En cette matinée d’annonce d’une sélection conséquente qui sera à voir pendant le temps de Cannes 2024, Fabien Gaffez, directeur des programmes du Forum des Images au sein duquel prend place la conférence, lance une phrase à méditer beaucoup, très riche en sens : il avance que via son travail dans le champ du cinéma, le Forum « essaye de questionner, de plus en plus, […] le concept, le fantasme, l’idéologie de l’auteur tout-puissant ». Il passe ensuite la parole à Axelle Ropert et Rosalie Brun, respectivement co-présidente de la Société des Réalisateurs de Films – l’association de cinéastes qui chapeaute la Quinzaine des Cinéastes – et déléguée générale de cette même SRF. La première saluant notamment « toute l’équipe de la Quinzaine qu’on a vue beaucoup travailler cette année […] s’angoisser, souffrir, avoir des moments de panique, des moments d’enthousiasme, travailler 23 heures sur 24 ». Avant que Julien Rejl, le délégué général de la section, ne se prête à ré-affirmer le rôle de cette dernière aux côtés des cinéastes de tous pays, saluant notamment le cinéma d’Amérique du Sud, ayant montré lors de la phase de sélection « une vitalité, une singularité, une énergie sans équivalent ». L’Argentine donnant notamment à découvrir, encore et toujours, « une nouvelle génération de cinéastes ultra réjouissants, ultra créatifs ». On se prépare quelque peu, donc, à guetter les noms nouveaux au sein de cette annonce faite aujourd’hui. On apprendra par ailleurs, vers la fin de la conférence, que le long-métrage qui trônera à leurs côtés pour une séance-hommage à une compagnonne de route de la Quinzaine des Cinéastes sera Histoires d’Amérique : Food, Family and Philosophy, signé par feu Chantal Akerman en 1989. Julien Rejl le qualifie, vis-à-vis de l’œuvre de la réalisatrice, de « film-charnière, le premier dans lequel Akerman décida de se confronter à ses racines juives ». On apprend également que les rencontres d’après-séance avec les signataires des films seront toujours au menu en 2024, avec pour la première fois aussi un « Choix du public » remis à l’un des titres de la sélection, via votes, et doté par la Fondation Chantal Akerman.

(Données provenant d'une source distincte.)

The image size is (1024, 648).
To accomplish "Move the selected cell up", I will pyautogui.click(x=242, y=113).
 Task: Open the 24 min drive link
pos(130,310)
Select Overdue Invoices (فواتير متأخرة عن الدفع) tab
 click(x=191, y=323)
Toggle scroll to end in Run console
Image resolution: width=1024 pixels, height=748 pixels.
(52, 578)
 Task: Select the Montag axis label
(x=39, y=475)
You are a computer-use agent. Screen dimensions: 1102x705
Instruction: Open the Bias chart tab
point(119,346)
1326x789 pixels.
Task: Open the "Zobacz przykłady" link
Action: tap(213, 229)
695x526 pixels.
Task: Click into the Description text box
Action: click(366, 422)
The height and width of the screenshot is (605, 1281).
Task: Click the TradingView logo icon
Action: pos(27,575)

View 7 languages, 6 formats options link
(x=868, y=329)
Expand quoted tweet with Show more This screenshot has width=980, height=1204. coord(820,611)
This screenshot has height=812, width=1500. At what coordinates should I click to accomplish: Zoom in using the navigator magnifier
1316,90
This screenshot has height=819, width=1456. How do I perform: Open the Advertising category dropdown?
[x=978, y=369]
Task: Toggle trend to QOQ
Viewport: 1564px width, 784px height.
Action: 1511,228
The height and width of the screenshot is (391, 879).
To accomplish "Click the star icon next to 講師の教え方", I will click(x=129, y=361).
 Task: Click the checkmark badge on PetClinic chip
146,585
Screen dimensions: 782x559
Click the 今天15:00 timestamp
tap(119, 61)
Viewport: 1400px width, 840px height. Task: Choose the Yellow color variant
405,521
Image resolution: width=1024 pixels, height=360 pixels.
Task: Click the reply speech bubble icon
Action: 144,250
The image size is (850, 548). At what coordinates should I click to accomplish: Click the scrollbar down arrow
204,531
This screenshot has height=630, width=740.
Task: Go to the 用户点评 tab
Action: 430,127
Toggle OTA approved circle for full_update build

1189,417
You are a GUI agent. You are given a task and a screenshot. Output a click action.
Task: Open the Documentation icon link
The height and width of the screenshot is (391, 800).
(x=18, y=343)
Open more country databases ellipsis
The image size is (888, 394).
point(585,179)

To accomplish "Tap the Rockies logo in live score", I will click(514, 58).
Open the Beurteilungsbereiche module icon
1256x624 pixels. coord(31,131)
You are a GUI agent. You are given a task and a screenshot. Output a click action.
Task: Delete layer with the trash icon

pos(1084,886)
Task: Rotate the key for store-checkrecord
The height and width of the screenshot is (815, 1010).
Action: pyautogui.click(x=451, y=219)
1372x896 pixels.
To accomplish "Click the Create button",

Au sein de cette section de « l’exploration des formes », selon les mots de Julien Rejl, on trouve en 2024 un mélange de projets attendus de longue date et de noms bien moins populaires. Moins marquée sur ce dernier bord que la sélection de l’année d’avant, cette programmation donnera par exemple à voir Les Pistolets en plastique, le nouveau film de Jean-Christophe Meurisse, le réalisateur qui fut d’abord pilier de la compagnie théâtrale Les Chiens de Navarre, avant-gardiste, expérimentale et furieuse. Cette fois, il prend pour point de départ pour son scénario l’affaire Xavier Dupont de Ligonnès, et promet a priori au spectateur une nouvelle comédie sociale corrosive bien dans le ton de ses précédents films. De même, le duo Caroline Poggi et Jonathan Vinel est désormais assez suivi par pas mal de cinéphiles : leur nouveau film, Eat the night, entraînera ses héros dans un jeu vidéo immersif au fil duquel on croisera a priori leurs thèmes fétiches, tels la recherche d’identité. Avec aussi dans la programmation Patricia Mazuy, désormais assez incontournable : sa Prisonnière de Bordeaux observera deux femmes rassemblées par des visites aux hommes qu’elles aiment, en prison, et glissant lentement dans une intrigue façon thriller. Avec Isabelle Huppert et Hafsia Herzi dans les rôles centraux. On retrouve aussi cette année le très remarqué Jonas Trueba : dans Septembre sans attendre, il suivra un couple invitant leurs amis pour une fête célébrant leur rupture. Avec sans doute un peu de mélancolie au programme, bien sûr. Aux côtés de ces longs, on trouve enfin le film d’animation attendu par beaucoup Anzu, chat-fantôme, des japonais Yôko Kuno et Nobuhiro Yamashita, centré sur la rencontre entre une petite fille en vacances chez son grand-père et un félin-spectre qui sert ce dernier. Ou encore Une langue universelle, du canadien Matthew Rankin : connu des spectateurs de festivals programmant des ovnis filmiques, le réalisateur peint cette fois sa ville de Winnipeg, avec un vernis d’absurdité désirant apparemment en appeler à certains des travaux de feu Kiarostami.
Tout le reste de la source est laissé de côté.